The Boer Invasion of the Zulu Kingdom, 1837-1840
by Professor John Laband
I recently read the fairly-new book by Professor Laband, detailing the Boer invasion of the Zulu Kingdom, and would recommend it highly.
Most interesting for me is that Laband explores many of the myths that were later carefully cultivated around the war, and does a great job of comparing and contrasting these to historical reality. For most white South Africans, I would imagine their knowledge – if they have any at all – about the conflict, is entirely focused on the one-sided Battle of Blood River: an event deeply engrained in Afrikaner mythology.

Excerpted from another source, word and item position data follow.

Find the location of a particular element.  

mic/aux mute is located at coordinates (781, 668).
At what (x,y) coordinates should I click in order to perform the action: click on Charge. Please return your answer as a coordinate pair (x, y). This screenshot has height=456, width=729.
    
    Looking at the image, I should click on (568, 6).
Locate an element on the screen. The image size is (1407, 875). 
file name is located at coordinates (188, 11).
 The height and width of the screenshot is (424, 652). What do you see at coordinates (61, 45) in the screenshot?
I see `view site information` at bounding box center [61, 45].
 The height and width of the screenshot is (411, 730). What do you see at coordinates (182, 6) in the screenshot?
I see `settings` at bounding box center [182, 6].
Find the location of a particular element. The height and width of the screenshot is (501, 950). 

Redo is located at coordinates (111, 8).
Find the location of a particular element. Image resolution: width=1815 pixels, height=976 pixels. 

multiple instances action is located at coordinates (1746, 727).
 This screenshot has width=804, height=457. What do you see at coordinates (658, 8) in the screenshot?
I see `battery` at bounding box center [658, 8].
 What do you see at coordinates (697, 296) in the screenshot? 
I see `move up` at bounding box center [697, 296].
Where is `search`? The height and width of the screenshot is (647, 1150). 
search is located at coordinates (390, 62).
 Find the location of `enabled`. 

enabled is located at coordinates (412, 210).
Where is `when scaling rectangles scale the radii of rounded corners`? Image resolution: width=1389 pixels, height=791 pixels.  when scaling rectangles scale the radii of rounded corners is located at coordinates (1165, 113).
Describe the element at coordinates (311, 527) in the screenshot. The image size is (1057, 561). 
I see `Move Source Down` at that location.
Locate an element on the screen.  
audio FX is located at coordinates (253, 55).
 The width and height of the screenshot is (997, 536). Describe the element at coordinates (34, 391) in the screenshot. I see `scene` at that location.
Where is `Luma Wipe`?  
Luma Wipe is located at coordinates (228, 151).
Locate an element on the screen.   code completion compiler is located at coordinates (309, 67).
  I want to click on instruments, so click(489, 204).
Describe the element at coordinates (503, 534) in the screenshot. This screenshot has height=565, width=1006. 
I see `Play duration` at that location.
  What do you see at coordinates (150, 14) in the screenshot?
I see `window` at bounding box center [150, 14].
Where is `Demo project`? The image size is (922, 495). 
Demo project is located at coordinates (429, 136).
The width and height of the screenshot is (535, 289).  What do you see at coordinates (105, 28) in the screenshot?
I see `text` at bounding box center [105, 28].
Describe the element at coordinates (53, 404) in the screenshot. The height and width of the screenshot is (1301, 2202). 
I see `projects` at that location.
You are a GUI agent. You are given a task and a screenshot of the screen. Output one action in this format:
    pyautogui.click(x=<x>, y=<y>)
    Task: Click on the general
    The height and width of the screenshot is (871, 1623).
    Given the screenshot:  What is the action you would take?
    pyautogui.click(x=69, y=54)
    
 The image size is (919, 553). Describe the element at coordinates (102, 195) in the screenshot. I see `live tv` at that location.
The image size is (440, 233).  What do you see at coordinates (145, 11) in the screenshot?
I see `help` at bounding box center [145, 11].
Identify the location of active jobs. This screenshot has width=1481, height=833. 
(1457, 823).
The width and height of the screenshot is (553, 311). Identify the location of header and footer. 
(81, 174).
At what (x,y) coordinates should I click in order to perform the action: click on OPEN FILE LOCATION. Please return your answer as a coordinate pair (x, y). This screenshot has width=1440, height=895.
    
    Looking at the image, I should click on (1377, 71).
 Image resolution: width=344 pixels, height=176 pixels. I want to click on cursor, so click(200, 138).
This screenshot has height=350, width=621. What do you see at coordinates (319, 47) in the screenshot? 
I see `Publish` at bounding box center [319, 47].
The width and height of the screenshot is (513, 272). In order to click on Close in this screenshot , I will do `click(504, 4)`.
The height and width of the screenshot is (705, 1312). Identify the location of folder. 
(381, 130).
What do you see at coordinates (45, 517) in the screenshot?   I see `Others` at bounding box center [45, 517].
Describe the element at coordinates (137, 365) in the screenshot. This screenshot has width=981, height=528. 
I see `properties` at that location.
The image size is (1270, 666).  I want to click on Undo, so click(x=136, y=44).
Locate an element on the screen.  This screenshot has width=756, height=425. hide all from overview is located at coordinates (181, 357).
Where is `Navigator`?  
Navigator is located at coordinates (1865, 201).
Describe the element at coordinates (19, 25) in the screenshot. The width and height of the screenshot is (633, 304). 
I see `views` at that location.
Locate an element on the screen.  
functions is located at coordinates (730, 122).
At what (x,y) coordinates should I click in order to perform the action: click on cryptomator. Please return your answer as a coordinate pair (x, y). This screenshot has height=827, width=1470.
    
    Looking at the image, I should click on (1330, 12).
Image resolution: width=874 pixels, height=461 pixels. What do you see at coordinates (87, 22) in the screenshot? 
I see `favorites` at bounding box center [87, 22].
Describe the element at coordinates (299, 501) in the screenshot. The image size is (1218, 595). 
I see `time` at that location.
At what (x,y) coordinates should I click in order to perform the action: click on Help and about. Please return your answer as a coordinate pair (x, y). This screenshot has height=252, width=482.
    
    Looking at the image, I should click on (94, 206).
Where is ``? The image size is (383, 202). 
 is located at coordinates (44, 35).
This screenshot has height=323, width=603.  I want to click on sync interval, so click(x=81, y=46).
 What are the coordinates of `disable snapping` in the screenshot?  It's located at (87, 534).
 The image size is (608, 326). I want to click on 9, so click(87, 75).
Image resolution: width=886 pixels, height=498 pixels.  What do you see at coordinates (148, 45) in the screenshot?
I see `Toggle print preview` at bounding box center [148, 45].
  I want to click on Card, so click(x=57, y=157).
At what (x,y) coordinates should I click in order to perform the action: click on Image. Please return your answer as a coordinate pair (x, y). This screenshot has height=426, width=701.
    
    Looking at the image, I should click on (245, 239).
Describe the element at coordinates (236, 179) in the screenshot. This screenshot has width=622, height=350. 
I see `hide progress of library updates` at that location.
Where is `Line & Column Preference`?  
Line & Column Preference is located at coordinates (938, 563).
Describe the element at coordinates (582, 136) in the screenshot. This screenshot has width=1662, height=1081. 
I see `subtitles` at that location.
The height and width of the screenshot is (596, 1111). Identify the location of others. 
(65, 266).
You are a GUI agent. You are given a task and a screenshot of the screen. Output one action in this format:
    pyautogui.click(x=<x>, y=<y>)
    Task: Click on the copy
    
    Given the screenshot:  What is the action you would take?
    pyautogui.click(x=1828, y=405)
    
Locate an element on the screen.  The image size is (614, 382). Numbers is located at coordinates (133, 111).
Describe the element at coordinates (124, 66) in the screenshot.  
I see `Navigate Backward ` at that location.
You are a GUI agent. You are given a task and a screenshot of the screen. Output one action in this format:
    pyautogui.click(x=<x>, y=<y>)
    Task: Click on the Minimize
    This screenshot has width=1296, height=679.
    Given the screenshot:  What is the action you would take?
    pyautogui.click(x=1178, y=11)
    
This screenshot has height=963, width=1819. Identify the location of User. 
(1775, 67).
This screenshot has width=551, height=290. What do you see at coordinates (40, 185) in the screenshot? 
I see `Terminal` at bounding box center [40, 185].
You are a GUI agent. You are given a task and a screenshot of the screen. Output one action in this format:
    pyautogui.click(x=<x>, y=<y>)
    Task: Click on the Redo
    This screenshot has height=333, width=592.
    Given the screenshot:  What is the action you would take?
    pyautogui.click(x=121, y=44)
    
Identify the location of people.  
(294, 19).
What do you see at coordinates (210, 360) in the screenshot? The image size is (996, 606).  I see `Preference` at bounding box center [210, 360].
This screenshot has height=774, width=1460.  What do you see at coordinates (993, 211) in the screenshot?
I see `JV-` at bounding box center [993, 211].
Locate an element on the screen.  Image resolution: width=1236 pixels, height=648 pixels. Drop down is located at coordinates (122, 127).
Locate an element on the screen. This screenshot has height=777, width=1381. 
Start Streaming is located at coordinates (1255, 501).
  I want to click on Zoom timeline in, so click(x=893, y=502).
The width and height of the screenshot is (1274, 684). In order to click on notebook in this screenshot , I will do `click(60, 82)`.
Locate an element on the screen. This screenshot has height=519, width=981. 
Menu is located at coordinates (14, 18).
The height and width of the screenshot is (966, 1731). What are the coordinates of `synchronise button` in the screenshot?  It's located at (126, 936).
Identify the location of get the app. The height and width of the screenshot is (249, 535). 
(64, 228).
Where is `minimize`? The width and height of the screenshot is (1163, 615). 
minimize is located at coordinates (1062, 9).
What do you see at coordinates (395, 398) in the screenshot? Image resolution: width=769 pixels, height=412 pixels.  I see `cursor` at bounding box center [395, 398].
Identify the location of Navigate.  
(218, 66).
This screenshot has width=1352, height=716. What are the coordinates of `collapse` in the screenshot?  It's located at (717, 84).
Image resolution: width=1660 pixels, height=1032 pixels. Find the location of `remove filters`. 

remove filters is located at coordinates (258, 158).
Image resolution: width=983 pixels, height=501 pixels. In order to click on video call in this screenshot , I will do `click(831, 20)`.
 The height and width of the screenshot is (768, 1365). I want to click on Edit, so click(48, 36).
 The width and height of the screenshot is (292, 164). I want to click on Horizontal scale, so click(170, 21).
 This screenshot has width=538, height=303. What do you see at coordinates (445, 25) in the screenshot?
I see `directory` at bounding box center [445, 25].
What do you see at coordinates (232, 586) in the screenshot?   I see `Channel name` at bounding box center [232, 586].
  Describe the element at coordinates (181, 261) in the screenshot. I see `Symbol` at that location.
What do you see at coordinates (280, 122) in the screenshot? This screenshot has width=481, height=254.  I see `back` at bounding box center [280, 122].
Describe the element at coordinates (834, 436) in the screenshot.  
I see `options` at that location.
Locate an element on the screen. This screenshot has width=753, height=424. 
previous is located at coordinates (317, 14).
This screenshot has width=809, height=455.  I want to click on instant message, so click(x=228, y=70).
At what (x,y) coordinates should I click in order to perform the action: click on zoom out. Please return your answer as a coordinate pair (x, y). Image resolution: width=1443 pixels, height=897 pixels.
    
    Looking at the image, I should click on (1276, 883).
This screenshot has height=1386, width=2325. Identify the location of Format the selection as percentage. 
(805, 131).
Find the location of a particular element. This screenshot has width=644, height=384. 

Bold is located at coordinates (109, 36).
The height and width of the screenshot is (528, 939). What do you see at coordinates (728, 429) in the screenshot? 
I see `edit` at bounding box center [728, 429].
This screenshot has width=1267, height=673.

Laband’s book shows there was a great deal more to the war than this, and is about as even-handed as one could hope to be; the simple fact – no matter how uncomfortable it might be for some to admit today – is that both the Voortrekkers and the Zulus were warlike, aggressively expansionist people. Neither deserves to be reinvented as the victim of the piece to suit modern-day whims.
If I am being hypercritical, there is, for me at least, a little too much time and space devoted to the minutiae of Zulu life, traditions and habits: I mean, do we really need to know how Dingane’s toe nails and poo were disposed of?
That said, it is an excellent addition to my library, and perhaps the best part of all is picturing the Defenders of the Myth stamping their feet at the “offensive” title, tying themselves in knots to assure one another that it wasn’t a ‘real’ invasion, and frantically trying to re-brand it as a ‘defensive’ invasion – whatever the hell that means. Perhaps they even like to pretend that it was actually (yet another?) ‘War of Independence’.
In the fevered-minds of the True Believers, the poor old Boers were always the innocent victims of every event ever, and only wished to be left in peace, right?